What that means is when you are on a secure web page and you see the little lock symbol, that means nothing anymore.
Congratulations, NSA. You fuckers just broke the Internet as an engine of retail commerce. If people stop trusting the Internet, down goes Amazon, Zappos, Priceline and so on and so forth.
But that's what can happen when you put someone in charge who is apparently a little bit crazy.
3 comments:
SSL depends on being able to trust certificate authorities to tell you the truth when you ask, "is this the real certificate that Google just gave me?" If we can't trust certificate authorities, the whole basis of e-commerce crumbles. But you raise another possibility, which is that the NSA may have just swiped the private keys to go with the public keys. One of the flaws of SSL, maybe deliberate, is that each load balancer providing service to the public needs its own copy of the private key to encrypt the connection. Load balancers are what takes you incoming request and choose a web server to handle the request, decrypting the connection and sending it unencrypted to the web server, which then sends the reply back unencrypted and then the load balancer encrypts it and sends the reply back to you. In the case of Google, that's hundreds of load balancers worldwide. Each with a copy of a Google private key in it. Google's data centers are secured extremely well, but they're secured against criminals, not against NSA agents armed with National Security Letters. All the NSA would have to do is grab one of the load balancers, snarf the private key out of it, and voila.

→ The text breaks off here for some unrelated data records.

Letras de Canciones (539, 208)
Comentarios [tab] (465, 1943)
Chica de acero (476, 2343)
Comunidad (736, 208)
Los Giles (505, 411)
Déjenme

In a way, I almost wish that the NSA *did* just steal the private key. Unfortunately, reading some of the documents that have been released about how the NSA wants to do massive real-time interception of virtually all SSL traffic, it's clear to me that they've also subverted a certificate authority. Grrr!
- Badtux the eCommerce Penguin
I think that at this stage you have to assume that NSA has subverted all of the Root Certificate Authorities that matter. And hacks the rest when they feel the need to.
The Compelled Certificate Creation Attack, in which a CA produces root certs for various actors, usually governments, has been a Known Weakness of SSL for a while.
Most countries have a government-owned CA, and your browser probably trusts it by default.
And, to make matters worse, there is no way to know if a particular Root CA is authorized to sign certs for a particular domain. I believe Iran was caught generating certs off their national CA for Western companies in order to do NSA-style monitoring of Iranians accessing Western web sites.